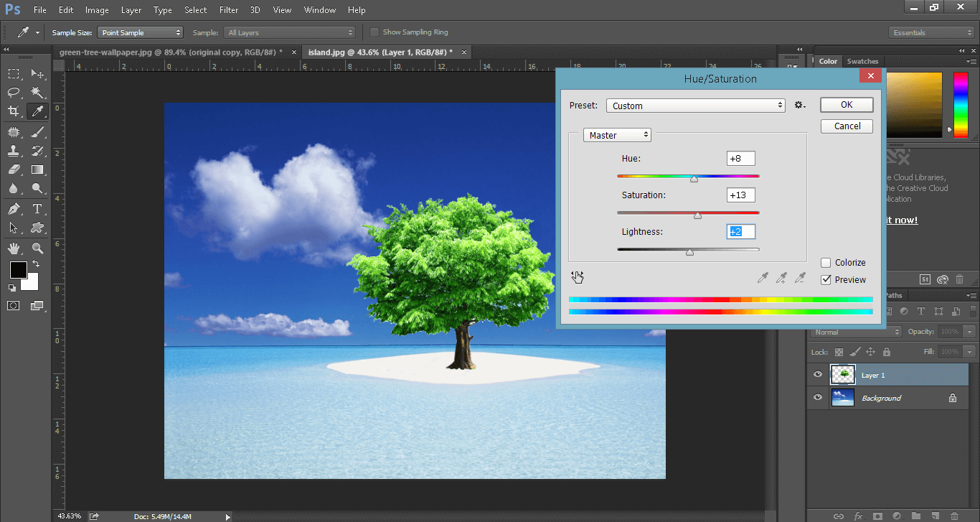Screen dimensions: 980x522
Task: Expand the Master channel dropdown
Action: coord(617,135)
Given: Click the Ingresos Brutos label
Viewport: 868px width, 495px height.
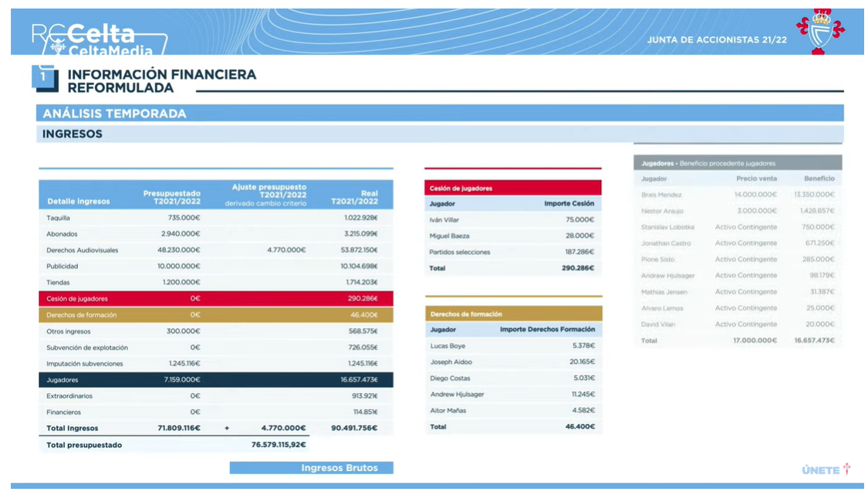Looking at the screenshot, I should [x=311, y=468].
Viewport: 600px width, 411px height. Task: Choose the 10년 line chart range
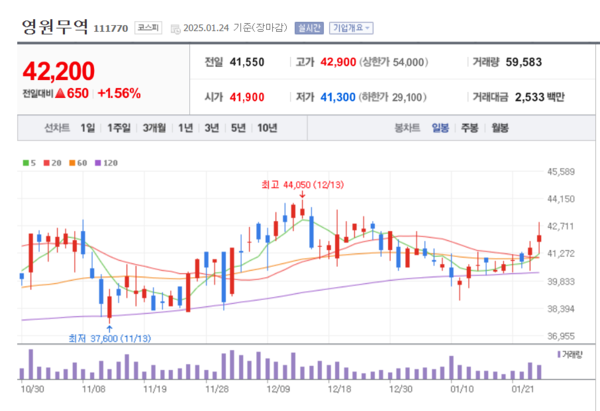pyautogui.click(x=267, y=128)
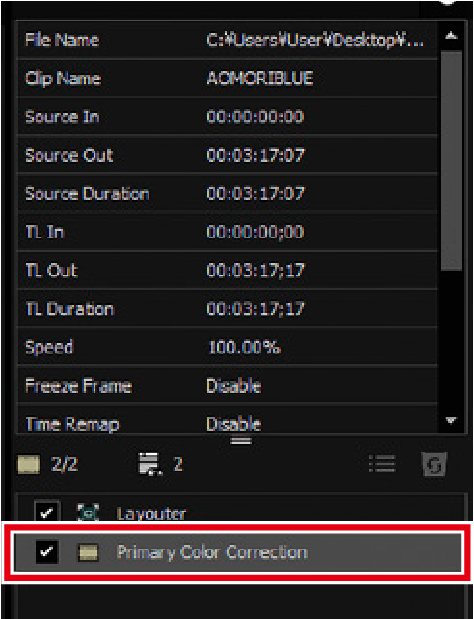Click the Time Remap Disable value
Screen dimensions: 474x619
point(233,424)
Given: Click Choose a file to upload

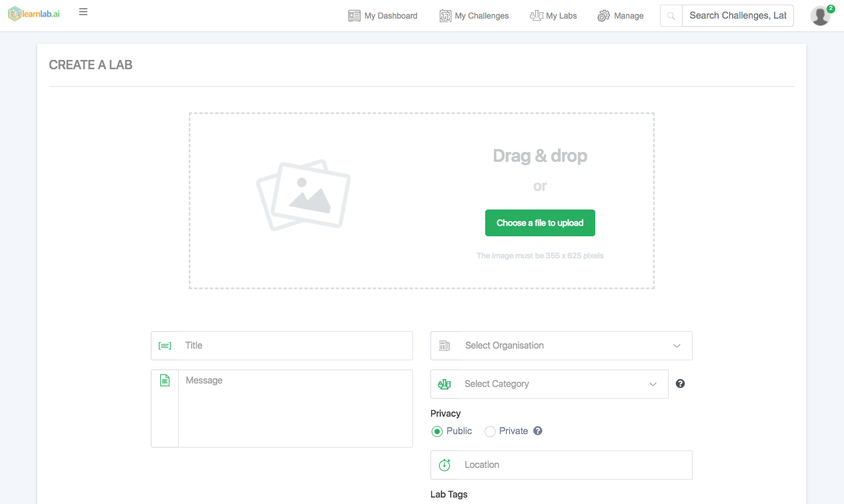Looking at the screenshot, I should pos(539,223).
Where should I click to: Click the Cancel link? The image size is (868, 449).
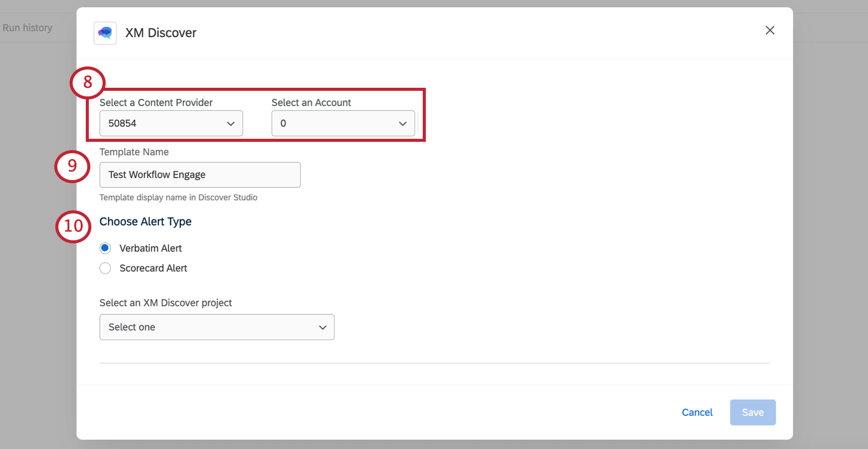(x=697, y=412)

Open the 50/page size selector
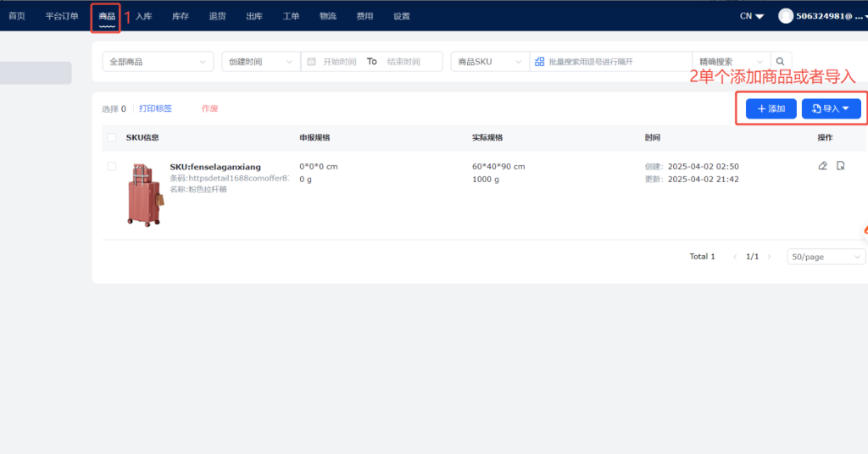826,257
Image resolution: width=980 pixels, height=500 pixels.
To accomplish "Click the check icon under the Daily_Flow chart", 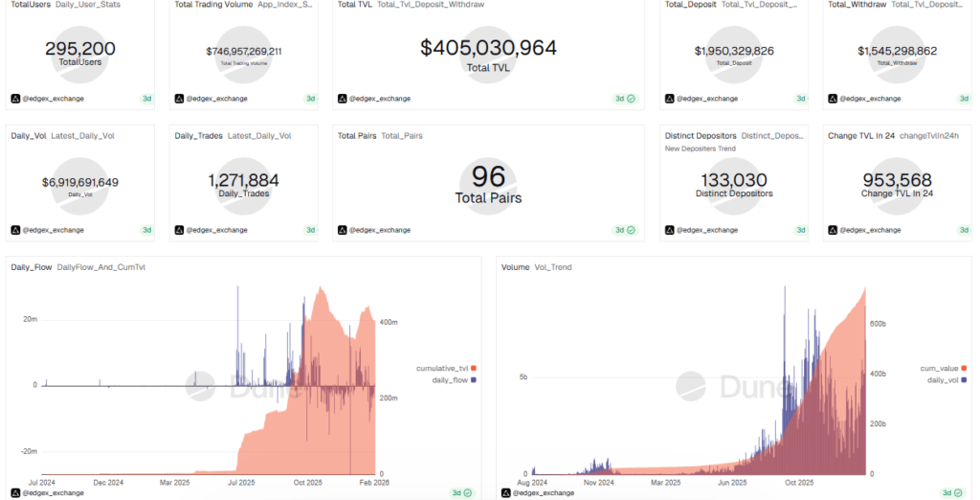I will tap(470, 492).
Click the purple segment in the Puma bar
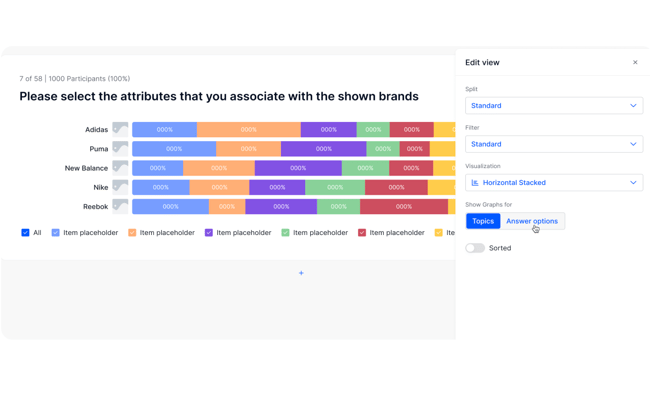The image size is (650, 403). [323, 149]
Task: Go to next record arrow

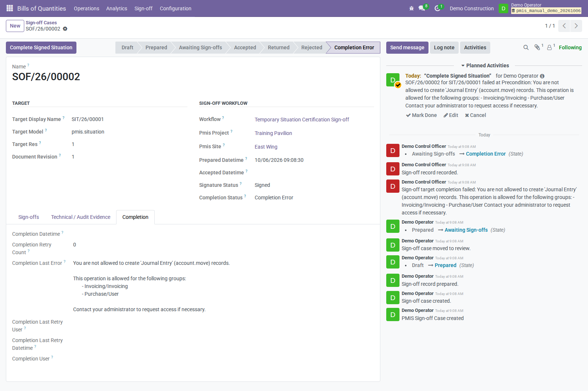Action: pos(576,26)
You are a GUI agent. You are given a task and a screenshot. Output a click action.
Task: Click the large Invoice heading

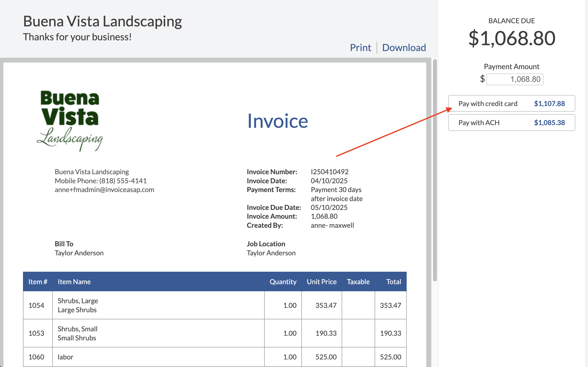[278, 121]
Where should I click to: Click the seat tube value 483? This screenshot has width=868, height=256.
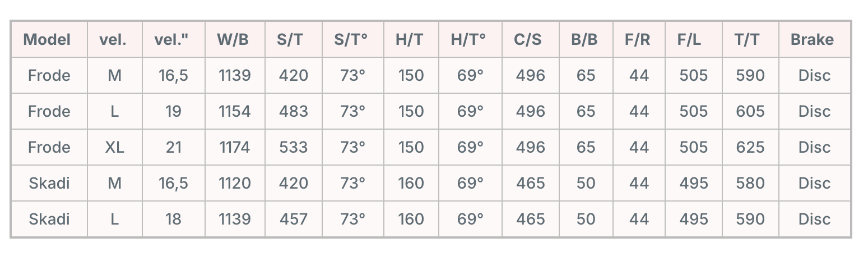(294, 112)
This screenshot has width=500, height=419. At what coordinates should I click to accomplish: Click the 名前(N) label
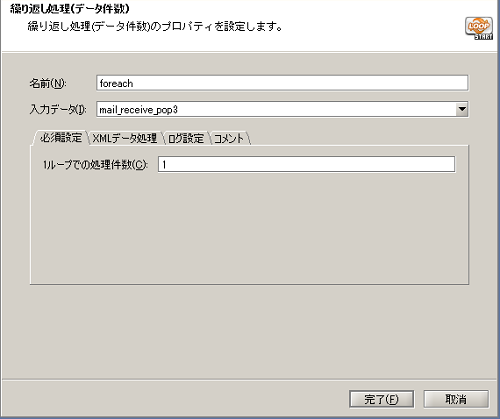coord(48,83)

- Goal of the exercise
Take the line with "You are a GUI" and each line after it through the end of the material above, and reproduce them exactly, both ends included, without pictures.

- Exercise response
You are a GUI agent. You are given a task and a screenshot. Output a click action.
Task: Click the large Invoice heading

[278, 121]
Where should I click to: Click the seat tube value 483? This screenshot has width=868, height=256.
(294, 112)
This screenshot has width=500, height=419. At what coordinates should I click to accomplish: Click the 名前(N) label
coord(48,83)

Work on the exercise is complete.